Work instructions = From the line that contains "Go to Membership Levels page" through the line that contains "Given: Edit the", output every line of the listing below exactly and leave out all the rest.

Dataset entries =
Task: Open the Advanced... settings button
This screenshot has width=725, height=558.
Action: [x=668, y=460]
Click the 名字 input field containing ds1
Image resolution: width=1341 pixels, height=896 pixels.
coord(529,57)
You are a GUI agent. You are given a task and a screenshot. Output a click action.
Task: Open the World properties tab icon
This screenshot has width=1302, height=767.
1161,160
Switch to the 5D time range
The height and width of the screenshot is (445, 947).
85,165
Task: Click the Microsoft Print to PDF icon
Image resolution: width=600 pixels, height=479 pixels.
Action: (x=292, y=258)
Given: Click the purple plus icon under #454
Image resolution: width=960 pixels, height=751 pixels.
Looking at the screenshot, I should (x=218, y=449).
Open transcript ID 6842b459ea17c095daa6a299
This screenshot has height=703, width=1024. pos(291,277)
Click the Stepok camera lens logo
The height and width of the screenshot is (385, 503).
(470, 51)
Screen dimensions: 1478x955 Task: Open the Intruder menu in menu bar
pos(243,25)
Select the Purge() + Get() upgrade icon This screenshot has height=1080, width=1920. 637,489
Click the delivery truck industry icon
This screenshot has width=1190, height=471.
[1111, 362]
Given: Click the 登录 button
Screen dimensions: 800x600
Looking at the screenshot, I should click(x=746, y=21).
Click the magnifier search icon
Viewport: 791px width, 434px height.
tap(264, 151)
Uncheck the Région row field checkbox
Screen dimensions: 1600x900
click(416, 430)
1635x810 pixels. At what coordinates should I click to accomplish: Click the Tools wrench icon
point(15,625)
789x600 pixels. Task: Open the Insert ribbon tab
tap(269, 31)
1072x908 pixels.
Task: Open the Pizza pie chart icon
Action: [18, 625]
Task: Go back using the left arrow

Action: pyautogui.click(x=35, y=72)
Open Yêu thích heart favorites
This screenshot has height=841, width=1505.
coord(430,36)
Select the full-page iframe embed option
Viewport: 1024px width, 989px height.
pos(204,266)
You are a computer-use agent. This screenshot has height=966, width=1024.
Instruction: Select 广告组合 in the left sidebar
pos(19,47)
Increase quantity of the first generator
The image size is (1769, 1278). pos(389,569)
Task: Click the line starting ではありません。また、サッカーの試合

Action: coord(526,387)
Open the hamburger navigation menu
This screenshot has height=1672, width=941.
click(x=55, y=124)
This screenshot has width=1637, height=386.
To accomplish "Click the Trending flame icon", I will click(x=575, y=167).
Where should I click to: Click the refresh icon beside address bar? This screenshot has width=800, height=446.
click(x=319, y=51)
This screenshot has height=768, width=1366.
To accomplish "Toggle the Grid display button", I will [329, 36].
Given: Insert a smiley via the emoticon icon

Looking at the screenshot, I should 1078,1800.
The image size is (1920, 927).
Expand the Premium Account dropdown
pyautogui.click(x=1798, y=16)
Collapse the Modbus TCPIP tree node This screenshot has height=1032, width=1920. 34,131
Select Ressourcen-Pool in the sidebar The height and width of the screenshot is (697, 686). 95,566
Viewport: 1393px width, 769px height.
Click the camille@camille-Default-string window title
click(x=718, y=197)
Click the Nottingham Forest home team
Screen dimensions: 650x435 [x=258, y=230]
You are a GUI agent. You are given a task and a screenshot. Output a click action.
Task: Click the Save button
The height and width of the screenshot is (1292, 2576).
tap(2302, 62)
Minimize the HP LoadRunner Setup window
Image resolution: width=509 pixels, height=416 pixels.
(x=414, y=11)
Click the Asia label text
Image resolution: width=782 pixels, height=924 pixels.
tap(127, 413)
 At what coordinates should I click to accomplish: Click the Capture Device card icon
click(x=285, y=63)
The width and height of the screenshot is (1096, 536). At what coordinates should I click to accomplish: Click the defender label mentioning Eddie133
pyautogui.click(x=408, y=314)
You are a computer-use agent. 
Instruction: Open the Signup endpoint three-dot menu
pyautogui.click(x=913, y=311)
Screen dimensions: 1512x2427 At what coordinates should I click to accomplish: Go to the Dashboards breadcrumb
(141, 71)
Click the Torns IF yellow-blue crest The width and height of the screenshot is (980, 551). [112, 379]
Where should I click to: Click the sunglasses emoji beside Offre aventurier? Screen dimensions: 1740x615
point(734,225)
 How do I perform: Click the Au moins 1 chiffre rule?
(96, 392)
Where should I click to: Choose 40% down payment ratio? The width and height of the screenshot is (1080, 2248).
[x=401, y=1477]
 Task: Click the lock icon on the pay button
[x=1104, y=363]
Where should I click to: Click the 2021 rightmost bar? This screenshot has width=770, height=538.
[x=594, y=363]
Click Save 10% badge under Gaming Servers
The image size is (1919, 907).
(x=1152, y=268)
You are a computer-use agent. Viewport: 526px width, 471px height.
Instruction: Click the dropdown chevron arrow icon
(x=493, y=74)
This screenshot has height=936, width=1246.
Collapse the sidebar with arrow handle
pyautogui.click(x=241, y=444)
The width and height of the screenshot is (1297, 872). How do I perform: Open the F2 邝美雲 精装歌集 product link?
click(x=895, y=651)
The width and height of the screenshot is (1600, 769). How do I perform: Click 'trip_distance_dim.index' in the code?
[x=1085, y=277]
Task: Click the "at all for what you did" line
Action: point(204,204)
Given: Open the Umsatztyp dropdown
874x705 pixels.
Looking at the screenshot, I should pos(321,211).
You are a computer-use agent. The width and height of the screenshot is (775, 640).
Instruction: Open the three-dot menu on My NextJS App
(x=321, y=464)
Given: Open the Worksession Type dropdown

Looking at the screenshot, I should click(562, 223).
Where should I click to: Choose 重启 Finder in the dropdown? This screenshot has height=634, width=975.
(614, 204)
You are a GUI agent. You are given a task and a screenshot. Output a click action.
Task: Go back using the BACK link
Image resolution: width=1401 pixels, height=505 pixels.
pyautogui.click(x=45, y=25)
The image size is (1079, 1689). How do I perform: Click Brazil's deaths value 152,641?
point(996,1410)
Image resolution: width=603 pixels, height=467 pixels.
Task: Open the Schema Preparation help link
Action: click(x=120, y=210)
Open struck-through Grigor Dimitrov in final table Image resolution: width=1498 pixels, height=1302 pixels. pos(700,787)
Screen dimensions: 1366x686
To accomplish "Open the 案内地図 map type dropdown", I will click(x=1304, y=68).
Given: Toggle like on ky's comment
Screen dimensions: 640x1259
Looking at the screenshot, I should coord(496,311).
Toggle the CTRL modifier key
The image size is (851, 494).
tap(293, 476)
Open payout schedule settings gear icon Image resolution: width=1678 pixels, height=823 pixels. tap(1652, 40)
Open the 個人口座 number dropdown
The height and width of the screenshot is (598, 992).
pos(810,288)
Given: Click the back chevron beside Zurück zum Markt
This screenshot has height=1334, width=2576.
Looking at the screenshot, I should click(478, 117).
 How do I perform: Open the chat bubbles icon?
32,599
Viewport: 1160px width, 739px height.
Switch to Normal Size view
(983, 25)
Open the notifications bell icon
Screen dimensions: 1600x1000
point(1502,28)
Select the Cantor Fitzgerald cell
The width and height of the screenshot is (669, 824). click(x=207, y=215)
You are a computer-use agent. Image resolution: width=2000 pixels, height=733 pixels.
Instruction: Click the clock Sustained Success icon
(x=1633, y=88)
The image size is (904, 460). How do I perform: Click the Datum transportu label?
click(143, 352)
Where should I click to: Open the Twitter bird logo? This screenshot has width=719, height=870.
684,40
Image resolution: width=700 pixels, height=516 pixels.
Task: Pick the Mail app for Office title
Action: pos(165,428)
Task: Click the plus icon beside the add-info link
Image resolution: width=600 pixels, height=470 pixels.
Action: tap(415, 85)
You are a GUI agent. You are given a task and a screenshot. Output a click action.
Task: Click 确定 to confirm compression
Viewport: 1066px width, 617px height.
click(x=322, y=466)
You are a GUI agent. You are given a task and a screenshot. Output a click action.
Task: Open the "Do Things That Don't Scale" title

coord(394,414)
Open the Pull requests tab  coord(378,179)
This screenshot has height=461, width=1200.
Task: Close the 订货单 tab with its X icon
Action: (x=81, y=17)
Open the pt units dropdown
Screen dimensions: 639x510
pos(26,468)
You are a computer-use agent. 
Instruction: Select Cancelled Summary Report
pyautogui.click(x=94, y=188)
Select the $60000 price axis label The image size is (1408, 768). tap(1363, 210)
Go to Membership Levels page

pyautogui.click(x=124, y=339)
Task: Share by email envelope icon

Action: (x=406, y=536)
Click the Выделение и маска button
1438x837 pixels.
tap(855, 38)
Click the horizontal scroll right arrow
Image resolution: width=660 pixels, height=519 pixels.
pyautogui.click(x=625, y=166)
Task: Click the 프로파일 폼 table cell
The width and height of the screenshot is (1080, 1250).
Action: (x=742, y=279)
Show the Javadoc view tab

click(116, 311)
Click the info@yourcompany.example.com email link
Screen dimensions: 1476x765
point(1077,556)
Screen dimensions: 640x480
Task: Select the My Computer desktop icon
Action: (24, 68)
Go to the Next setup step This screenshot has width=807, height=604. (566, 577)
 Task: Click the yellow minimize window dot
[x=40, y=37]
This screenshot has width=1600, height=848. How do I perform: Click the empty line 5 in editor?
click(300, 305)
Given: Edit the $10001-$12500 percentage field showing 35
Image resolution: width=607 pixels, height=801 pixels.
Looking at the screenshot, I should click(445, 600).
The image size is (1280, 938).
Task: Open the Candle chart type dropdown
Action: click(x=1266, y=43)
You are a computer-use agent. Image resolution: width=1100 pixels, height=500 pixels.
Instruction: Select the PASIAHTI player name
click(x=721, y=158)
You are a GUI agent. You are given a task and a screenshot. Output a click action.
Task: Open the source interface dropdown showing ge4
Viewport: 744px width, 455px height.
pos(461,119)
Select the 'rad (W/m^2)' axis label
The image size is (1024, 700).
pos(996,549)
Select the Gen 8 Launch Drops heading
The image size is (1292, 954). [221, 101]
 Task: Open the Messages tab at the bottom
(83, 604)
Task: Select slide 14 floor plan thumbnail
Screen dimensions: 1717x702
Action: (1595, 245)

Answer for this exercise =
Go to Membership Levels page

pyautogui.click(x=124, y=339)
Task: Share by email envelope icon

Action: (x=406, y=536)
Click the Выделение и маска button
1438x837 pixels.
tap(855, 38)
Click the horizontal scroll right arrow
Image resolution: width=660 pixels, height=519 pixels.
pyautogui.click(x=625, y=166)
Task: Click the 프로파일 폼 table cell
The width and height of the screenshot is (1080, 1250).
Action: (x=742, y=279)
Show the Javadoc view tab

click(116, 311)
Click the info@yourcompany.example.com email link
Screen dimensions: 1476x765
point(1077,556)
Screen dimensions: 640x480
Task: Select the My Computer desktop icon
Action: (24, 68)
Go to the Next setup step This screenshot has width=807, height=604. (566, 577)
 Task: Click the yellow minimize window dot
[x=40, y=37]
This screenshot has width=1600, height=848. How do I perform: Click the empty line 5 in editor?
click(300, 305)
Given: Edit the $10001-$12500 percentage field showing 35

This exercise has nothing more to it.